=== Section Start ===
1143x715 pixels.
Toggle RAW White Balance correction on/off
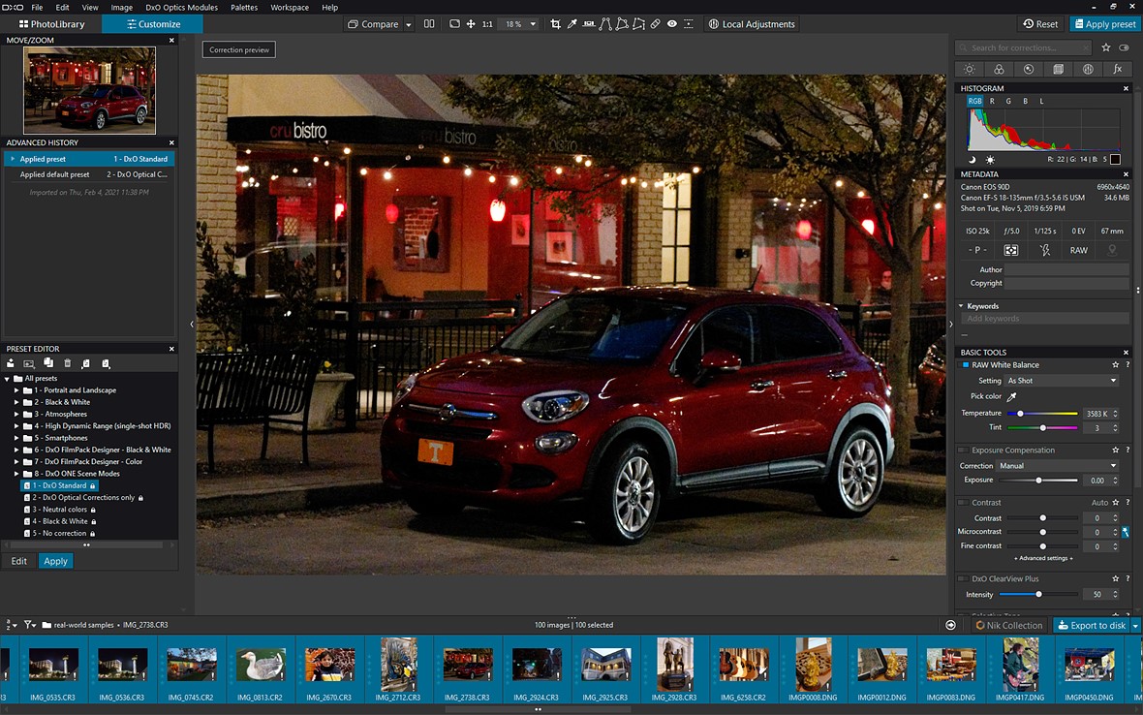tap(965, 365)
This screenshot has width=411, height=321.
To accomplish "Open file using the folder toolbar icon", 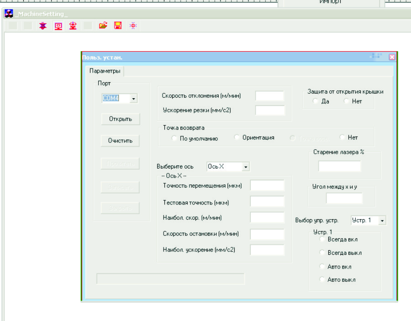I will [103, 26].
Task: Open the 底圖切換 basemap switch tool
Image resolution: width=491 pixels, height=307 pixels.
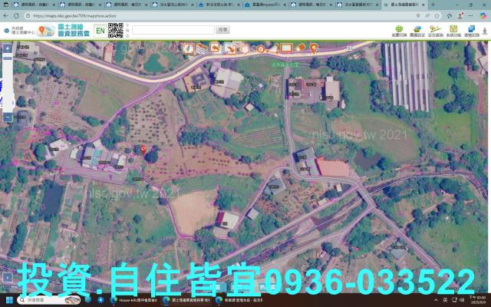Action: [400, 31]
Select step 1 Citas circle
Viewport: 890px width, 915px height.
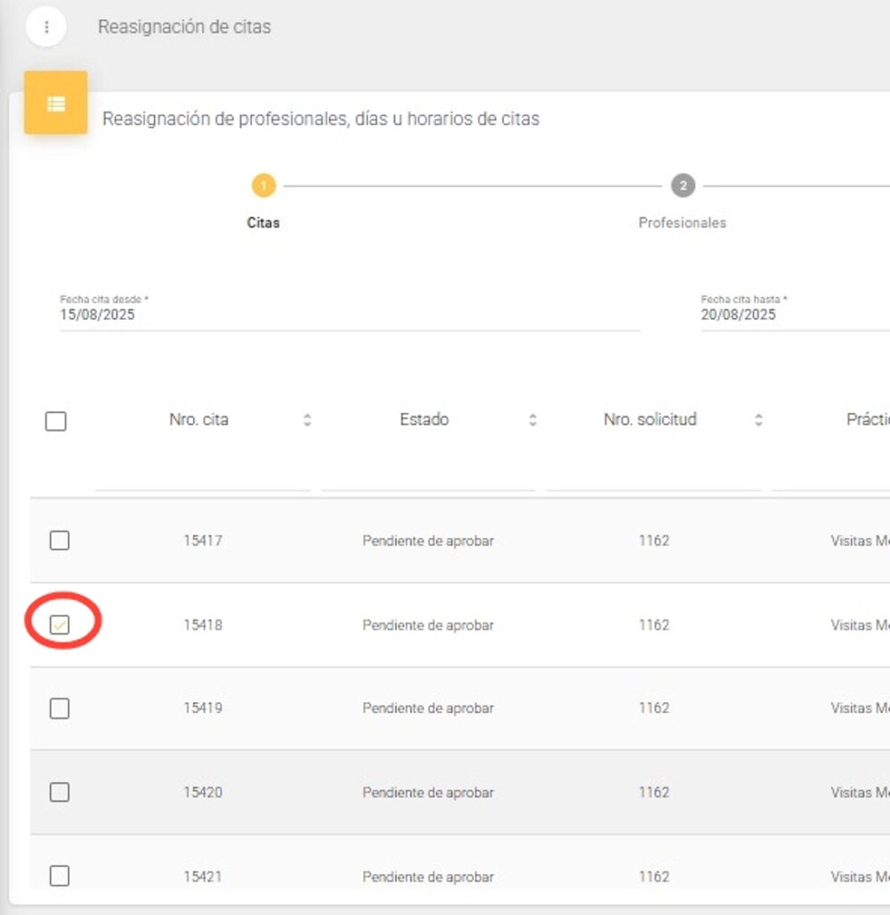click(263, 186)
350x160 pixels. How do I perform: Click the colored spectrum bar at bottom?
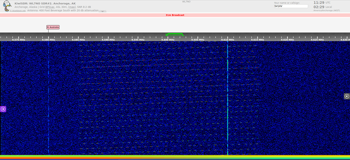click(175, 157)
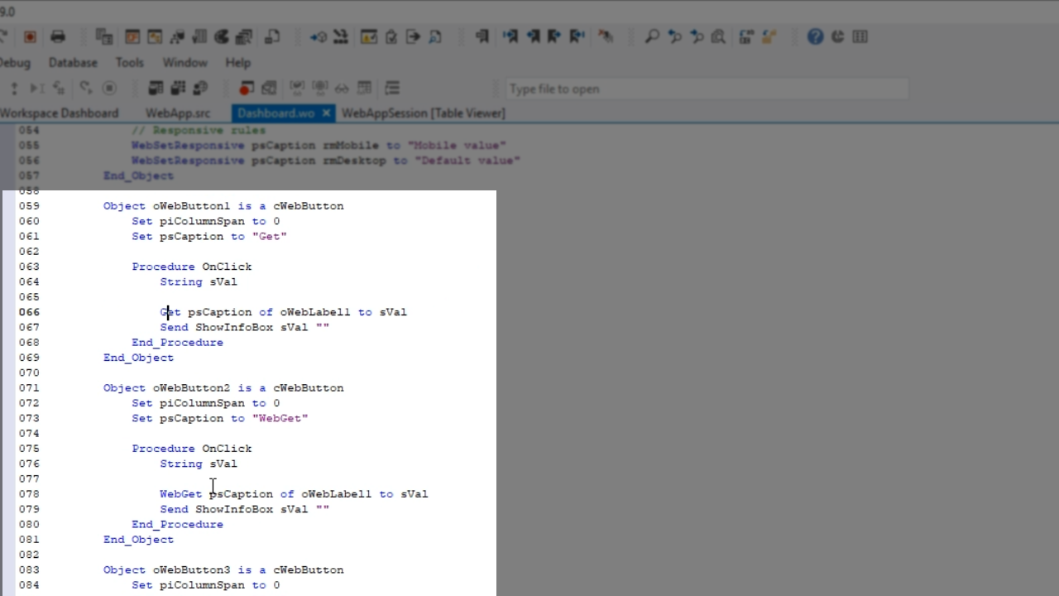Open the Help menu
The height and width of the screenshot is (596, 1059).
tap(237, 62)
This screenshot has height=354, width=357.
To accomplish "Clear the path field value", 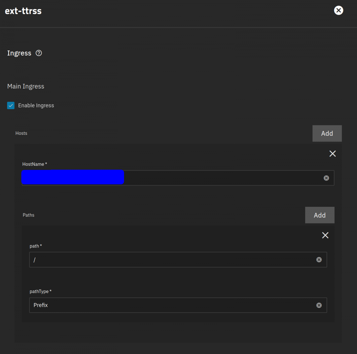I will tap(319, 260).
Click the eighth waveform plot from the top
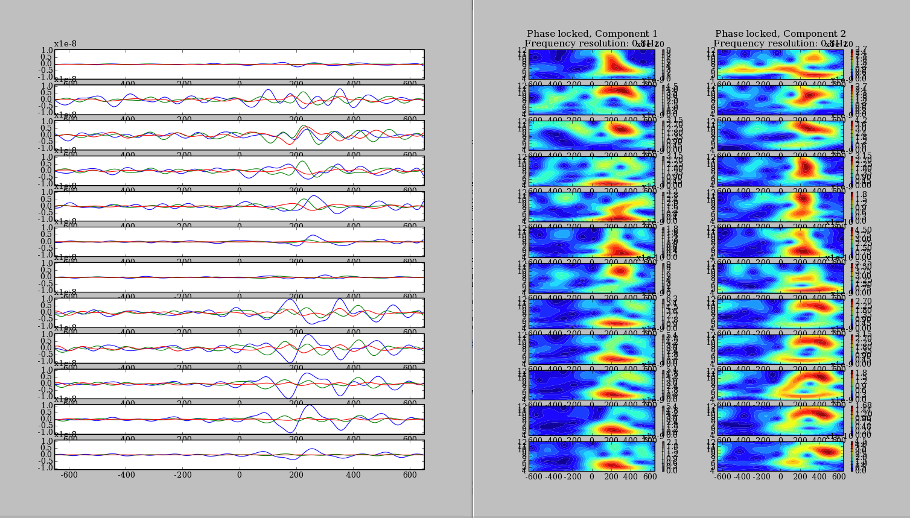Viewport: 910px width, 518px height. click(239, 313)
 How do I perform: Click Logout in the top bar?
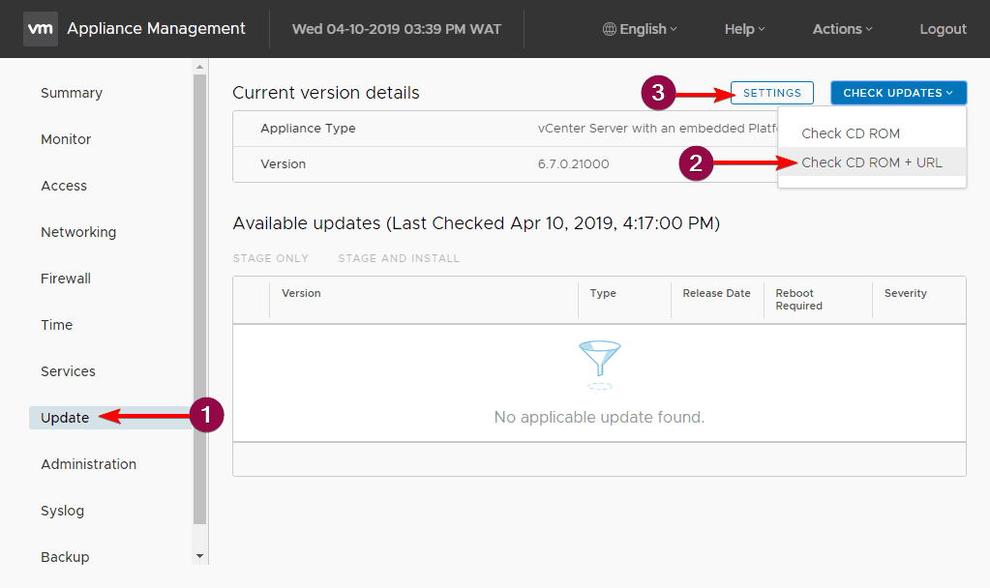tap(942, 29)
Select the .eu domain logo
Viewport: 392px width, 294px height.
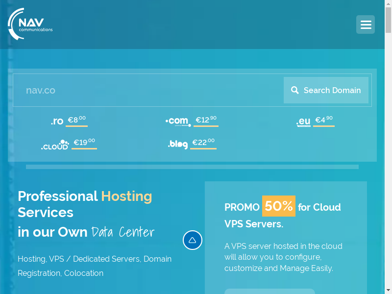[303, 122]
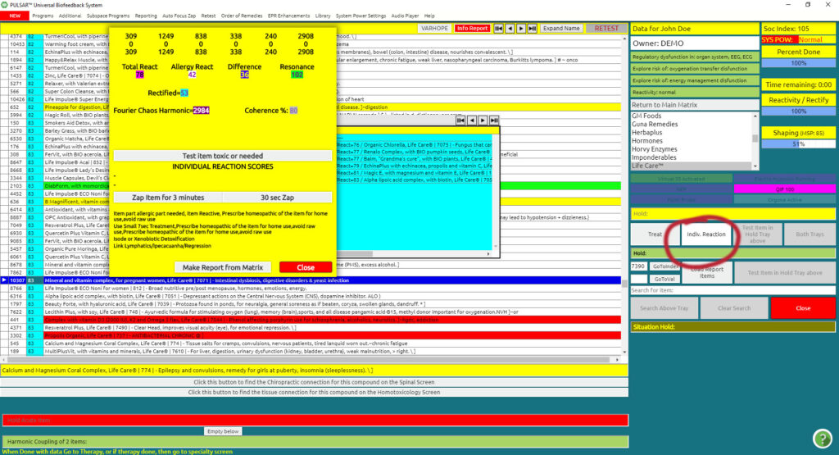Viewport: 839px width, 455px height.
Task: Click Make Report from Matrix button
Action: [x=222, y=267]
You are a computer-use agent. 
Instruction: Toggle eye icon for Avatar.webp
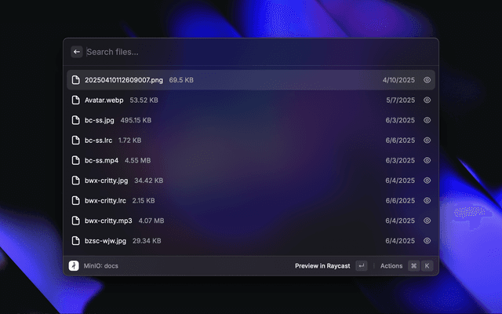[427, 100]
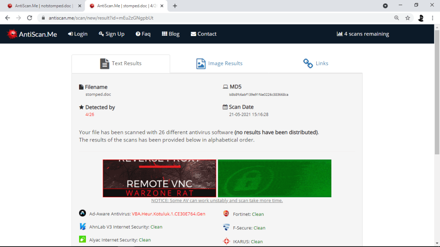Open the Login page
Screen dimensions: 440x247
point(78,34)
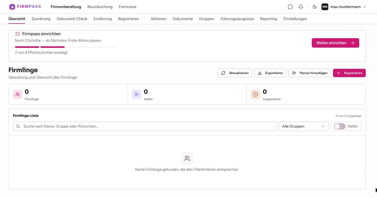Click the Firmpass flame logo

click(12, 7)
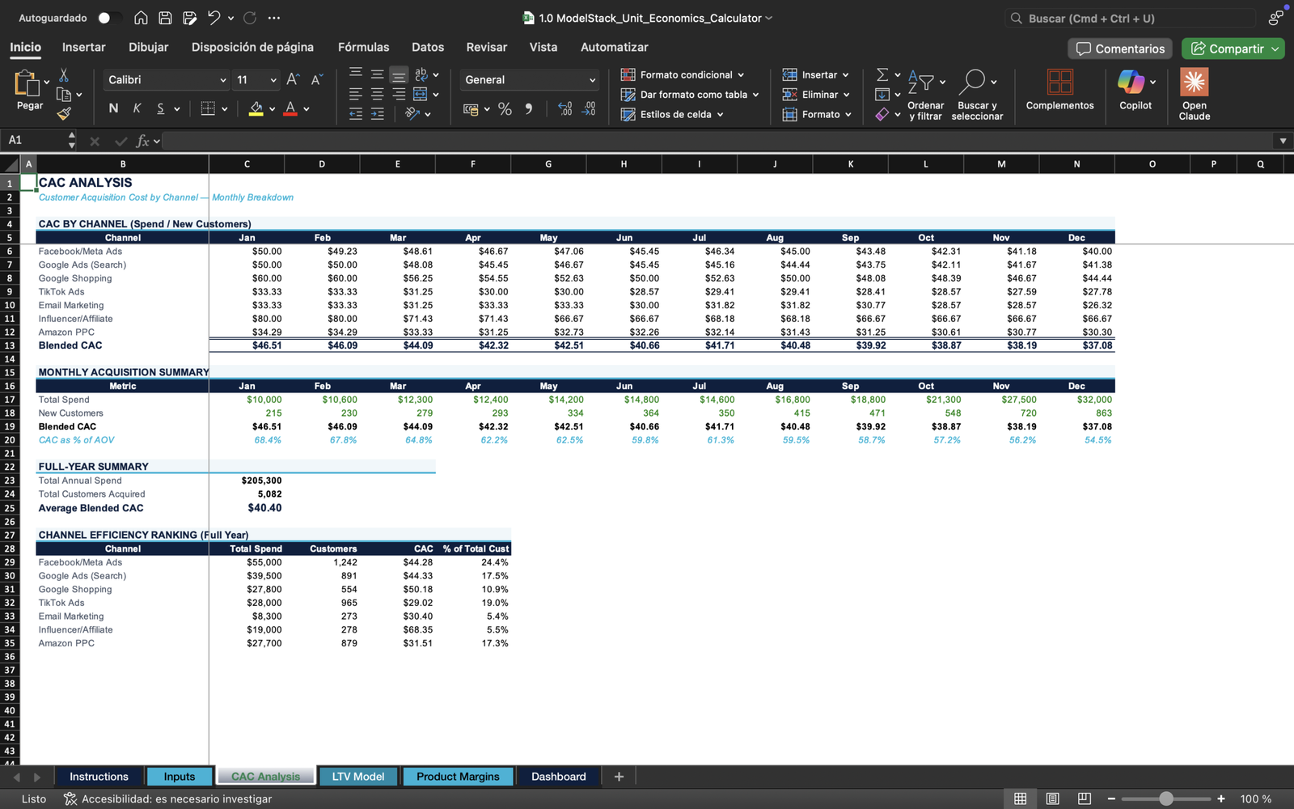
=== Section End ===
▶ **What to work on**: Throughout the material above, find each line with "This" and return it.

▶ **Answer to the problem**:
This screenshot has width=411, height=321.
This screenshot has height=354, width=357.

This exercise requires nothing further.